Rudy Giuliani, Disciplinarian
November 21st, 2007 . by MartyKudos to Matthew Continetti on his excellent piece in the Weekly Standard called Rudy Giuliani, Disciplinarian. He concludes thusly:
Just as Giuliani disciplined an anarchic city, so too would he try to discipline a disordered world. “Civilization must stand up and combat the current collapse of governance, the rise of violence, and the spread of chaos and fear in many parts of the world,” he wrote in a much derided, and little-studied, recent essay in Foreign Affairs:
I know from personal experience that when security is reliably established in a troubled part of a city, normal life rapidly reestablishes itself: shops open, people move back in, children start playing ball on the sidewalks again, and soon a decent and law-abiding community returns to life.

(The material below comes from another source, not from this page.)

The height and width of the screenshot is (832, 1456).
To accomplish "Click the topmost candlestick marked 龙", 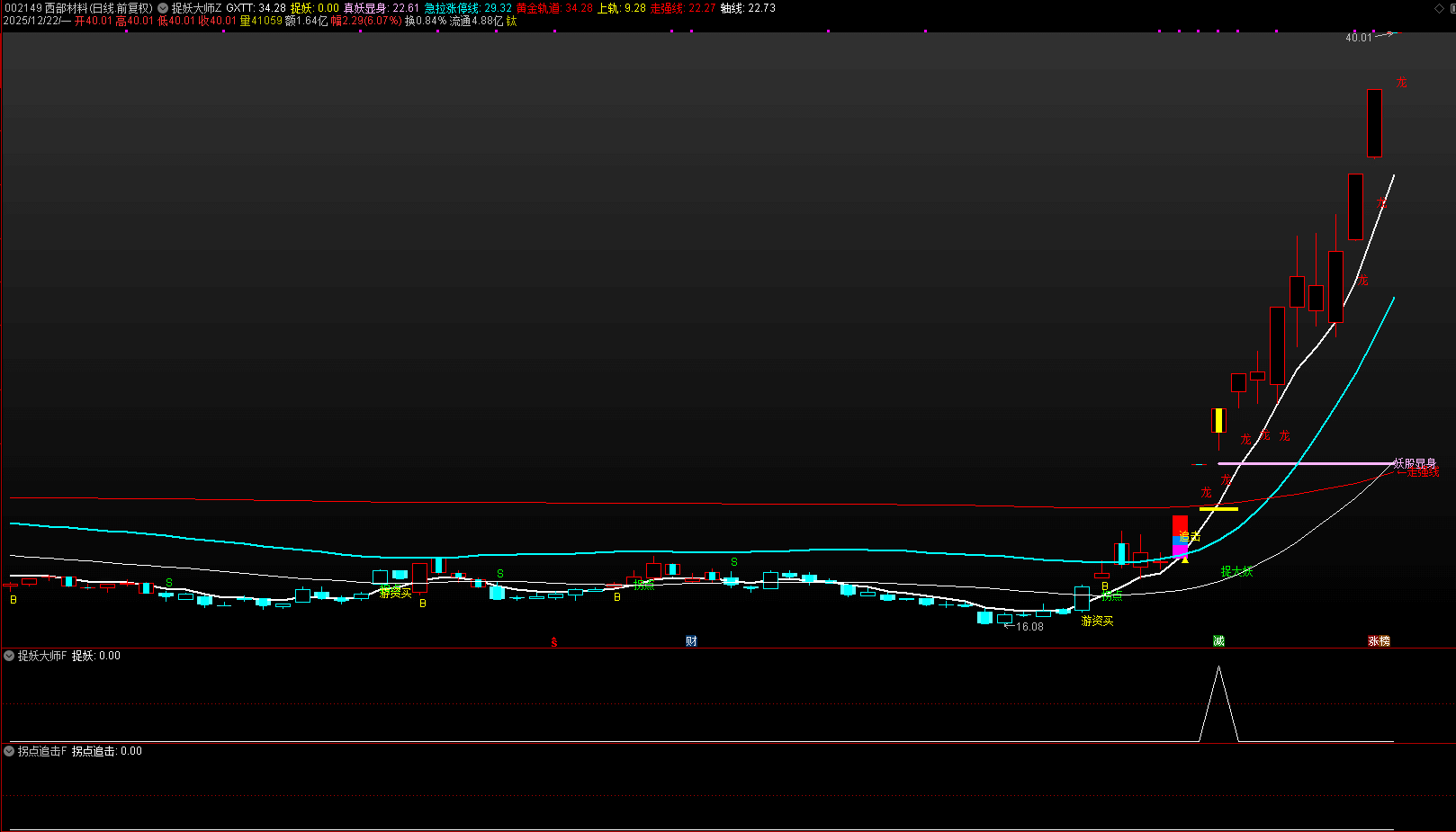I will point(1374,123).
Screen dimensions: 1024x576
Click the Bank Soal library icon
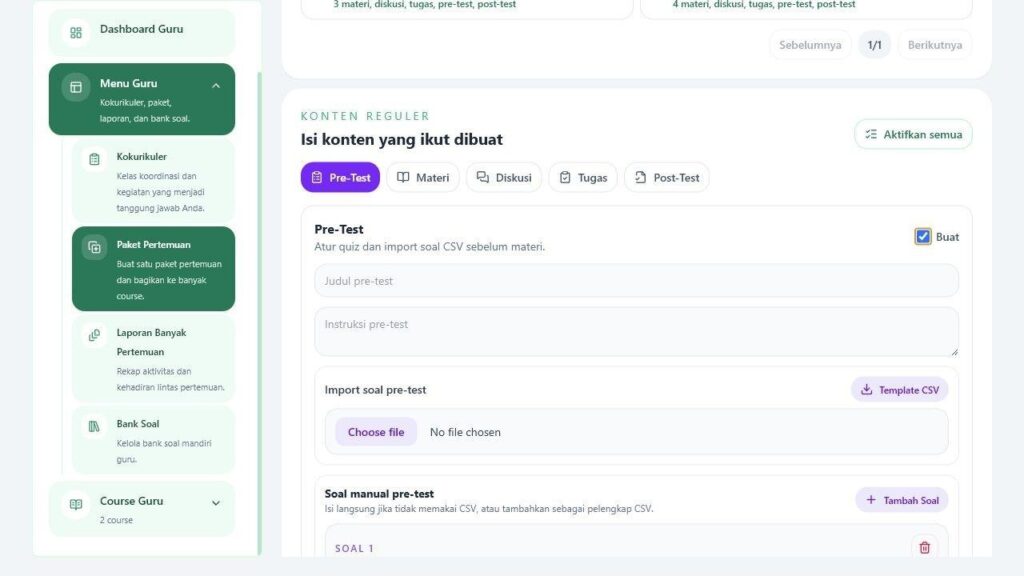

The same is true in world affairs. Disorder in the world’s bad neighborhoods tends to spread. Tolerating bad behavior breeds more bad behavior. But concerted action to uphold international standards will help people, economies, and states to thrive. Civil society can triumph over chaos if it is backed by determined action.
The boldness of such a metaphor–that the world is nothing more than a really, really big New York City–is unmistakable; a Giuliani presidency would test whether or not the metaphor actually is true. One thing is clear, however. You sometimes hear that Giuliani is a cipher, that he has hidden or downplayed his true self in order to appeal to the Republican primary electorate, and the American electorate more generally. Nothing could be further from the truth. His instincts, his thoughts, his goals, his tactics, his audacity–it is all there in the open, like it or not, as it has been from the beginning.